- The paper introduces "groundedness", a new metric derived from multimodal models comparing image captioning and language models, to quantify semantic contentfulness of word classes across languages.
- Using groundedness, the study reveals that functional word classes have more semantic content than traditionally assumed and confirms a universal groundedness hierarchy where nouns > adjectives/verbs > functional categories.
- This grounded typology approach offers a data-driven method for assessing word class semantics, providing a dataset and paving the way for future research in computational linguistics and typological studies.
A Grounded Typology of Word Classes: A Multimodal Perspective
The concept of language typology has long intrigued linguists, focusing on the paper of patterns and variations across global languages. This paper introduces an innovative, grounded approach to language typology by leveraging multimodal data—specifically, images—as a language-agnostic representation of meaning. This approach allows researchers to quantify the relationship between linguistic form and semantic function across multiple languages using multilingual multimodal LLMs.

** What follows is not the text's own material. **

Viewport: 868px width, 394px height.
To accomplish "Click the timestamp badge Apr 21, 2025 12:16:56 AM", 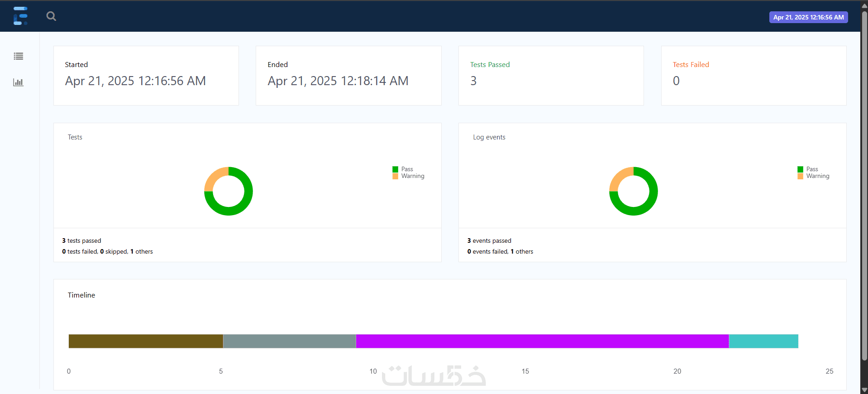I will pyautogui.click(x=808, y=17).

Groundedness and Its Application
The paper presents "groundedness" as a novel metric derived from an information-theoretic perspective, which measures contextual semantic contentfulness. This is quantified as a difference in surprisal between an image captioning model and a LLM. Such a measure is illustrative of how much content a word conveys about an image in various languages. As a proof-of-concept, groundedness is applied to the typology of word classes to explore contentfulness asymmetry between different grammatical categories.

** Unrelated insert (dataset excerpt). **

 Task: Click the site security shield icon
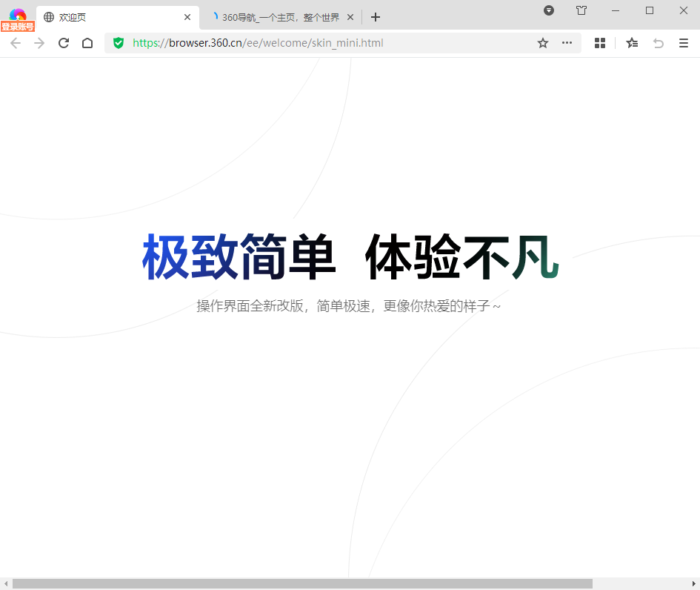[x=119, y=43]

The research finds notable asymmetries in semantic content conveyed by functional and lexical word classes across languages. Contrary to traditional linguistic views that functional word classes impart little content, the groundedness measure suggests these classes possess noteworthy semantic significance. Additionally, the paper identifies universal patterns in the hierarchy of groundedness, with nouns being more grounded than adjectives and verbs and provides a dataset of groundedness scores across 30 languages.
Methodology and Results
The groundedness measure is made possible by multimodal neural networks capable of processing both text and images. This approach creates a bridge between linguistic meaning and perceptual stimuli, allowing for cross-linguistic comparison. The paper's analysis reveals that word classes associated with high semantic content, such as nouns and adjectives, exhibit higher groundedness scores than functional categories like conjunctions and adpositions. Interestingly, the paper challenges conventional assumptions by showing that grammatical classes can convey semantic meaning.

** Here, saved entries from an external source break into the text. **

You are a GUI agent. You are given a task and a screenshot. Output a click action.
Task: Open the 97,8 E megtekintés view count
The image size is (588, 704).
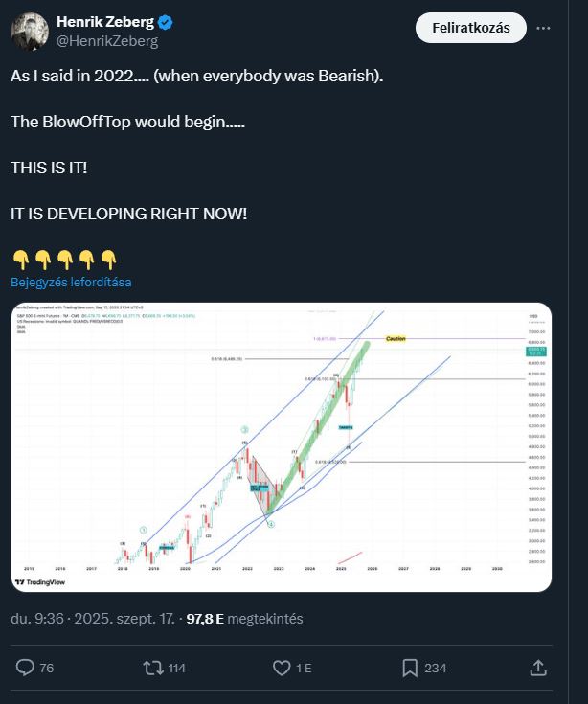coord(244,619)
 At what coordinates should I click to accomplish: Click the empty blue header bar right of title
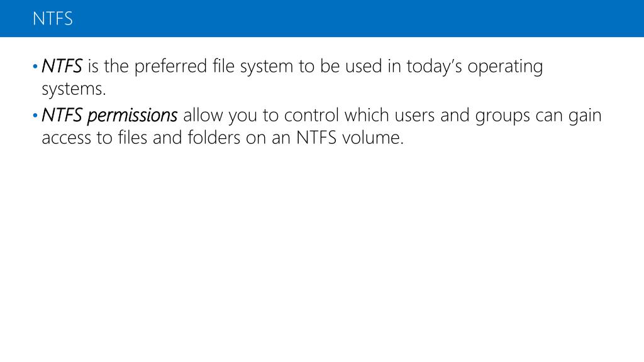tap(357, 18)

Qualitative analysis across datasets like Crossmodal-3600, COCO-35L, and Multi30K highlights consistency in the groundedness hierarchy across typologically diverse languages, validating the proposed method. The measure also shows partial correlation with psycholinguistic concreteness norms in English, affirming the broader applicability of groundedness in understanding language.
Implications and Future Directions
From a theoretical standpoint, this paper offers a quantifiable method for assessing the semantic functions of word classes, contributing robust evidence to typological discussions. Practically, the dataset and the proposed method pave the way for future research to explore the semantic nuances of less studied languages, potentially revisiting established linguistic classifications.
The prospect of using multimodal models opens new avenues for computational linguistics and typology, suggesting the potential for such models as quantitative tools in understanding language function and semantics. Future research could expand the application of groundedness to explore non-canonical word classes, variations in inflectional and derivational morphology, or even the lexicalization processes across languages.
In conclusion, the grounded typology approach offers a promising paradigm for linguistic research, extending traditional typology by providing a data-driven, empirical measure of semantic contentfulness across languages. This paper's insights lay the groundwork for more nuanced examinations of language universals and typological claims, underscoring the transformative power of integrating multimodal data into linguistic analysis.